=== Goal of the exercise ===
Copy the records below exactly, starting at the line that contains "Where should I" and ending at the line that contains "Given: Select the Настройки breadcrumb item"; leave out any pictures.

Collected data:
* * * *

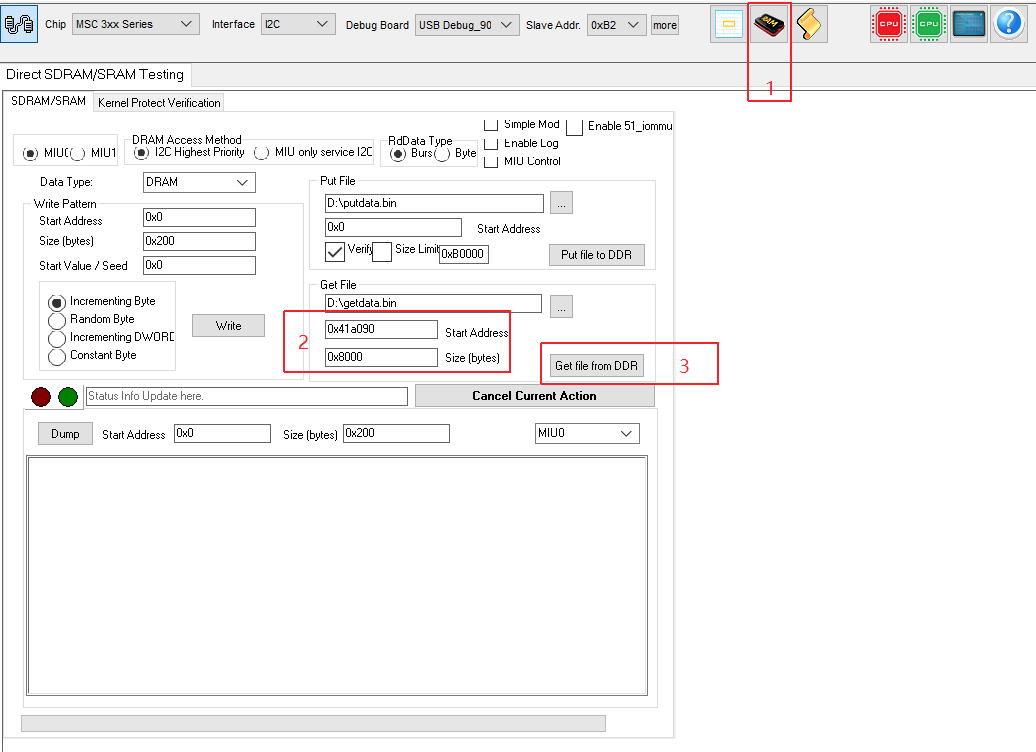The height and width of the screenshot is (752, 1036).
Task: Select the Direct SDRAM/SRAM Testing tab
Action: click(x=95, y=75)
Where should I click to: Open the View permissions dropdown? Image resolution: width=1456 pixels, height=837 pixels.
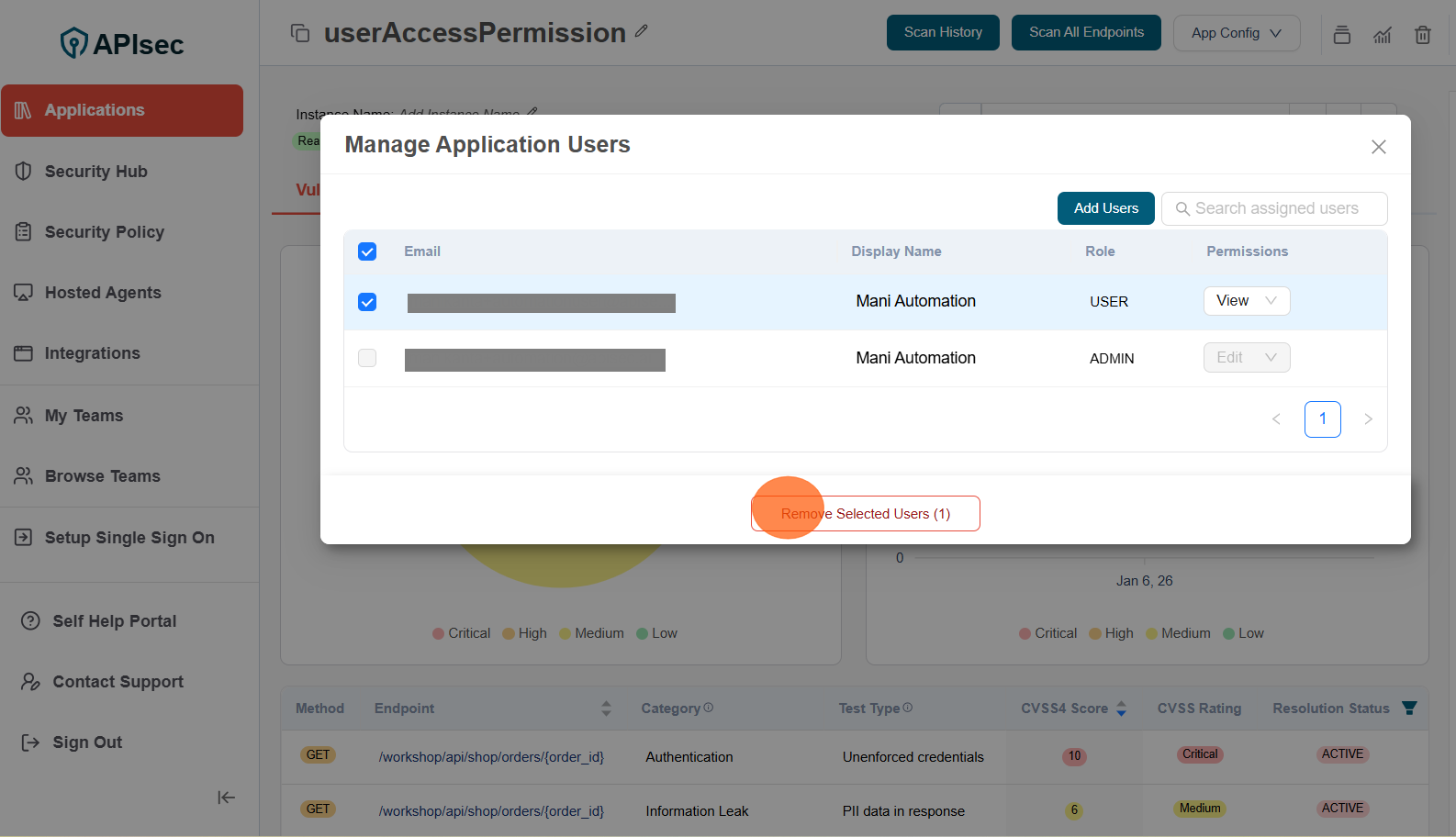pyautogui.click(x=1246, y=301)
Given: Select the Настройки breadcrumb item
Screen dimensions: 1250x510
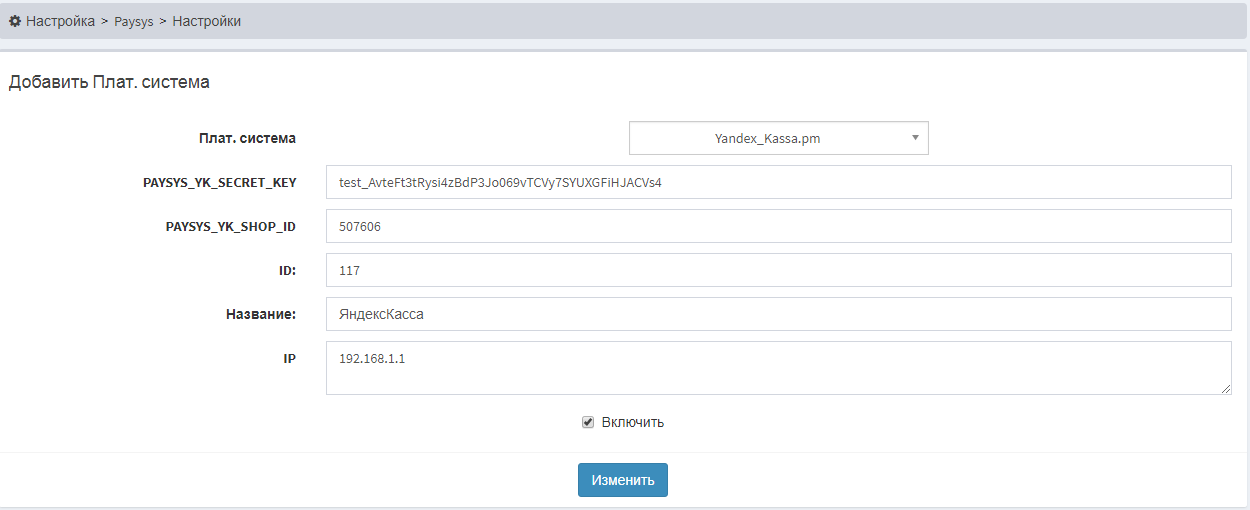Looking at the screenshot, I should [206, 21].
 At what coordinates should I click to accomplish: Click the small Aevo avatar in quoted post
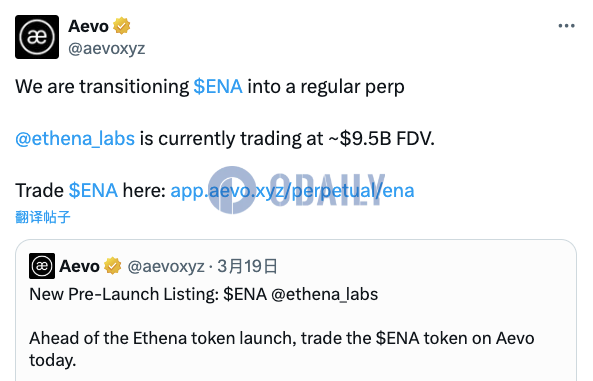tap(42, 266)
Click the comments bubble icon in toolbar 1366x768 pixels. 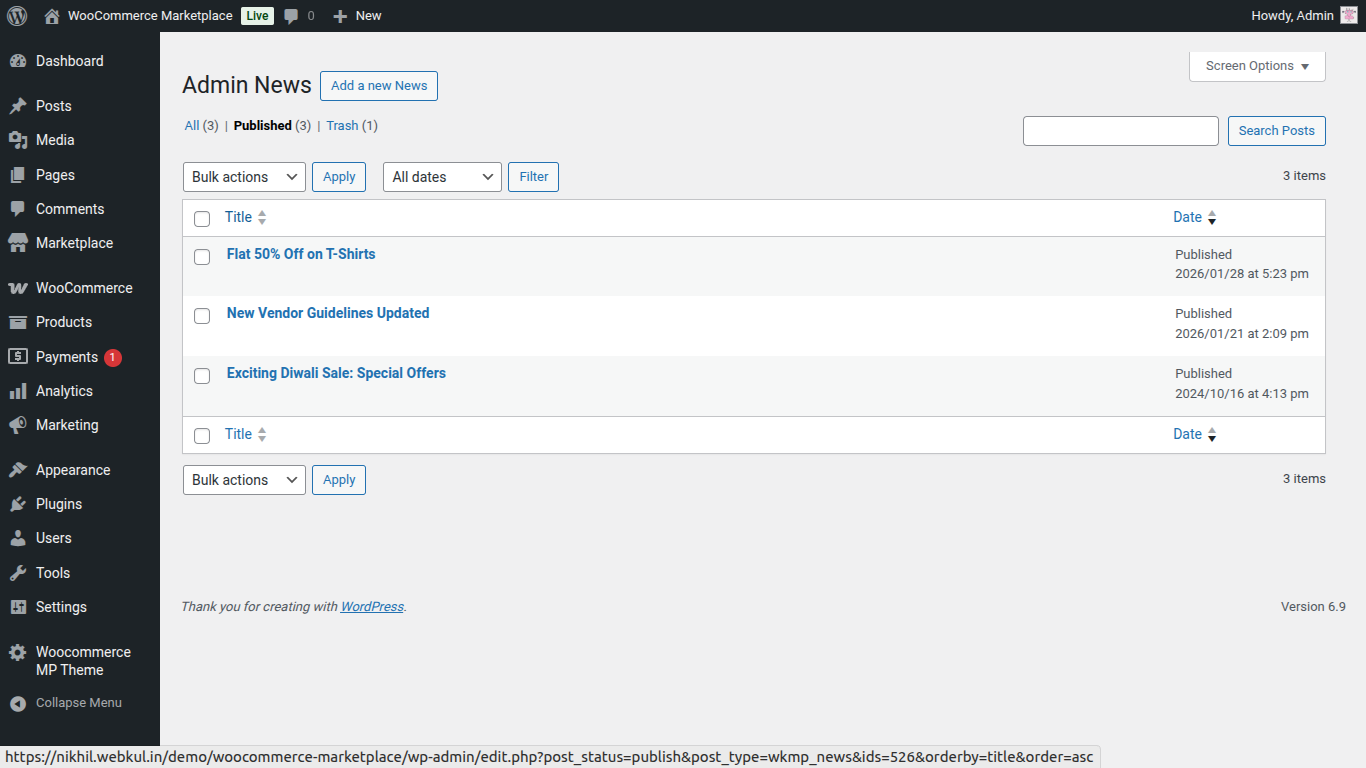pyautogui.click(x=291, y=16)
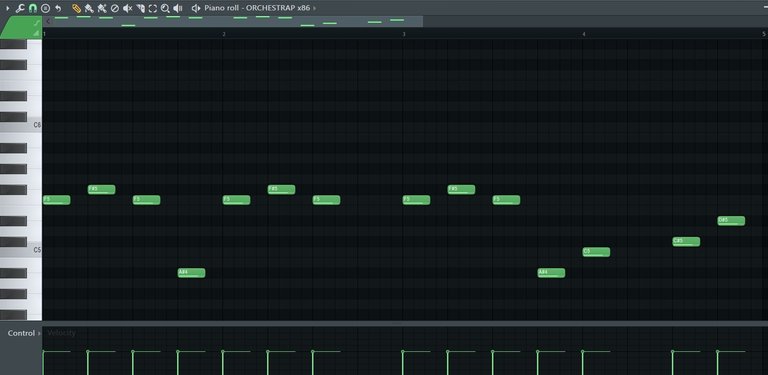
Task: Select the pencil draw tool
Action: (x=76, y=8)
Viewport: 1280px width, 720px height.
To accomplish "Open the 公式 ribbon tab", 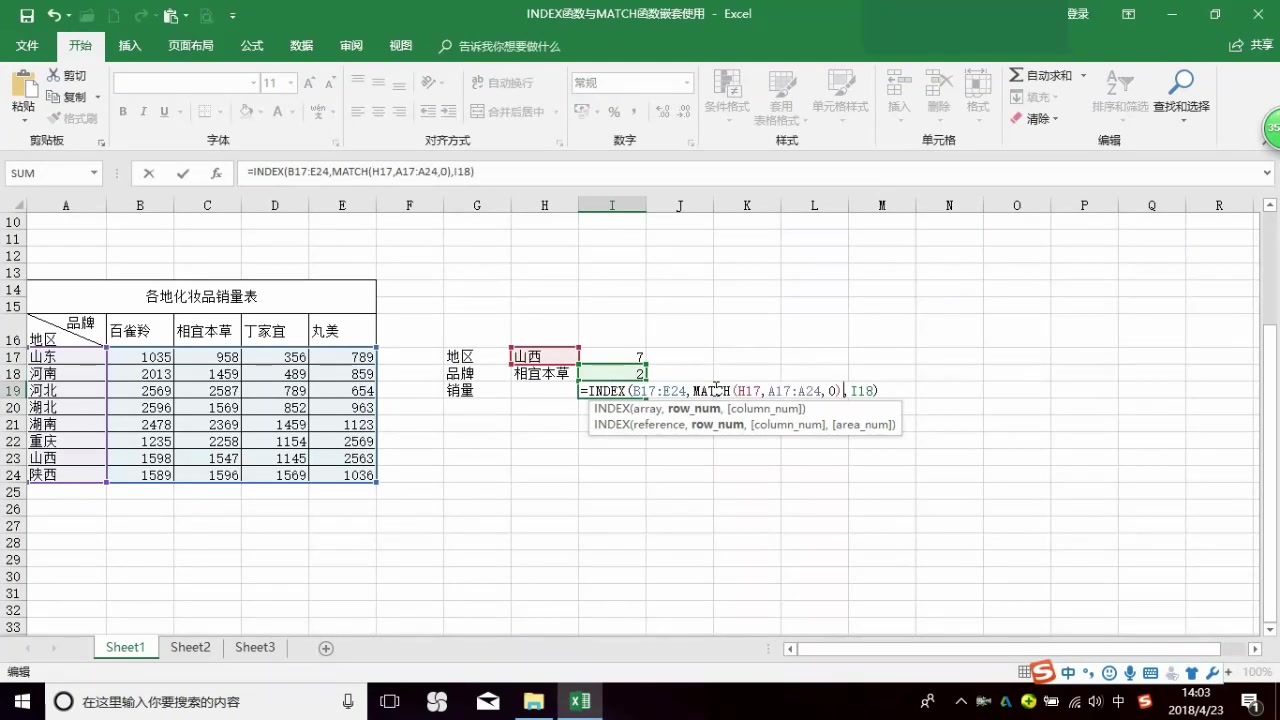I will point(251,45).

* * * *

=== Written solution ===
Where should I click to: Open the View permissions dropdown? Image resolution: width=1456 pixels, height=837 pixels.
pyautogui.click(x=1246, y=301)
Given: Select the Настройки breadcrumb item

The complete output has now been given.